DATA TO EXAMINE
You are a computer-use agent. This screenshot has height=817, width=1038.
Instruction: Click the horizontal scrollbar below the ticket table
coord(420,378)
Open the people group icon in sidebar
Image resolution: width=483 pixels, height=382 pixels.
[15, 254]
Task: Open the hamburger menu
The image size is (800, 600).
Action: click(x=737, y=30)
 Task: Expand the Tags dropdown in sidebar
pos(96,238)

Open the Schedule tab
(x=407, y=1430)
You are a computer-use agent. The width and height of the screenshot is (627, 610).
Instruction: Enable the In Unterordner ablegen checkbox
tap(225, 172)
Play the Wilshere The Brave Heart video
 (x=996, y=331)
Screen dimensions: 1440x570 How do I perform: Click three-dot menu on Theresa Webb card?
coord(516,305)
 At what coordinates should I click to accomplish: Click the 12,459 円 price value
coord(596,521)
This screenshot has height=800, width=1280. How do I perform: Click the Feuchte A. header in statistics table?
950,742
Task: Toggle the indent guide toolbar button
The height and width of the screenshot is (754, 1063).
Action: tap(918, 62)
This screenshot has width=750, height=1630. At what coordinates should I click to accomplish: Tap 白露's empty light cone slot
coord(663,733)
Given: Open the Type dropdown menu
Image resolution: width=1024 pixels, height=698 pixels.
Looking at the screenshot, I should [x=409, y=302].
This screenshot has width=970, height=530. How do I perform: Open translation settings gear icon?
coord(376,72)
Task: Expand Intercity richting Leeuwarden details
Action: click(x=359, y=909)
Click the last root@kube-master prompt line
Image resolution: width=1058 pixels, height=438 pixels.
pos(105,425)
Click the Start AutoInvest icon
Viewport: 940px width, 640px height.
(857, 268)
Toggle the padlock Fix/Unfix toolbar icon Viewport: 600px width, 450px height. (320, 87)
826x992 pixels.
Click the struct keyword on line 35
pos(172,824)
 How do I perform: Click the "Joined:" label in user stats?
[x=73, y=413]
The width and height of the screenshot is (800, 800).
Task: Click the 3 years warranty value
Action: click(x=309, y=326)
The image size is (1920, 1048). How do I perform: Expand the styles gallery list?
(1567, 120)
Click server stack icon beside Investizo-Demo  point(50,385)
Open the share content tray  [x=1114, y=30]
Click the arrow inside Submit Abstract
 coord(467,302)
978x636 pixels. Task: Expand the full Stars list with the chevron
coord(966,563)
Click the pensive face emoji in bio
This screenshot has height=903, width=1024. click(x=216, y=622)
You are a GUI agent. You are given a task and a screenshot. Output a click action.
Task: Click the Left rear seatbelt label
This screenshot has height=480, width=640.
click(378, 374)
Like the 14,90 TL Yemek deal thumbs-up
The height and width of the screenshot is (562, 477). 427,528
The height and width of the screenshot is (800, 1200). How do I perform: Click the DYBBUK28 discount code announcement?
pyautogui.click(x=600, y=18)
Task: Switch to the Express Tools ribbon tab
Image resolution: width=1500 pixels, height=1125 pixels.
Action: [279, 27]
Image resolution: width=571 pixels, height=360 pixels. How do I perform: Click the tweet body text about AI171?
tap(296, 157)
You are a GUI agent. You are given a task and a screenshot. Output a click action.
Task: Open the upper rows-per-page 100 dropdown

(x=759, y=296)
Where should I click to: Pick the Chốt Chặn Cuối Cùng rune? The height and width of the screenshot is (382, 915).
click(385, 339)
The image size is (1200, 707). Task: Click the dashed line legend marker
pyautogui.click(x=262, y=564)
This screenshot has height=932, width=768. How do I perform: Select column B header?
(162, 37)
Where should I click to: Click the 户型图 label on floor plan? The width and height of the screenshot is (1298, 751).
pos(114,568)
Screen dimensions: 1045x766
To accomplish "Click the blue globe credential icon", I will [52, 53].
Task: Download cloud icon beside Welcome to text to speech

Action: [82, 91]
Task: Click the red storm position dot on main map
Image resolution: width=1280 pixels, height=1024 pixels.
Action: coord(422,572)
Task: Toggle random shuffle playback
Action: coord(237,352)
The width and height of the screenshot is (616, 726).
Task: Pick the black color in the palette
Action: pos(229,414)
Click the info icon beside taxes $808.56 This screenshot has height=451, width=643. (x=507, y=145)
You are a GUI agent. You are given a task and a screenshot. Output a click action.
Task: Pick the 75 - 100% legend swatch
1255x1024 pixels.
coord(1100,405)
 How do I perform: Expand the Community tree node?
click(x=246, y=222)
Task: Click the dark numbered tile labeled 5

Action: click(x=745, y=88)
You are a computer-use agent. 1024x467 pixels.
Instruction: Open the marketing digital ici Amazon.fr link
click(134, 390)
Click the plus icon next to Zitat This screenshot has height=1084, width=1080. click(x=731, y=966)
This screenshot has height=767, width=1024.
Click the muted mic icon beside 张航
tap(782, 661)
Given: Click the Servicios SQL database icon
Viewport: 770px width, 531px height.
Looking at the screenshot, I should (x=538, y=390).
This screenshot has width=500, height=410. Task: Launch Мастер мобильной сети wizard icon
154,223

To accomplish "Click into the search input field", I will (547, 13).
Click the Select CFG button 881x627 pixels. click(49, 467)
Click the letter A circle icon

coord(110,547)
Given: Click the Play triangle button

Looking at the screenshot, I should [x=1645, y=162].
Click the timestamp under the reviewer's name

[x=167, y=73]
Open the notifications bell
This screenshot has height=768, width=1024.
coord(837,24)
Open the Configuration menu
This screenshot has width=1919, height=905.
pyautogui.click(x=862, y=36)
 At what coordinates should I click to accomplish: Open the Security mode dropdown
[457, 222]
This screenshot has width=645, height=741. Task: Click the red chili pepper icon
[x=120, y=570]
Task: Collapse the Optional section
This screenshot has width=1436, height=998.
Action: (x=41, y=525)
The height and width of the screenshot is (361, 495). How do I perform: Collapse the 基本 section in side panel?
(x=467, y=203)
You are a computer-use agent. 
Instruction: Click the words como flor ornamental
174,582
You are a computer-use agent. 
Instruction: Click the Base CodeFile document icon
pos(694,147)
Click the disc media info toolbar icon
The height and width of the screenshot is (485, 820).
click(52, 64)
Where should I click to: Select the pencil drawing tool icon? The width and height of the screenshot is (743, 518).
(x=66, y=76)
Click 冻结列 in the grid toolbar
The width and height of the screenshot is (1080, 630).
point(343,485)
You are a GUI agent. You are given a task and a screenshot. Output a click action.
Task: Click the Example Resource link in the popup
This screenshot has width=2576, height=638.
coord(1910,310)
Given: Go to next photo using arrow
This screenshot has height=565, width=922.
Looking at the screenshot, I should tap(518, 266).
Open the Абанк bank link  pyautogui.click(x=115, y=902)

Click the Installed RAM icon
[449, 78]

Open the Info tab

PROBLEM
Check each line above for the string "computer" and copy the ones that have it.

RESPONSE TO THIS EXERCISE
You are a computer-use agent. This screenshot has height=817, width=1038.
You are a computer-use agent. The width and height of the screenshot is (627, 610).
You are a computer-use agent. 1024x467 pixels.
You are a computer-use agent. 
You are a computer-use agent. 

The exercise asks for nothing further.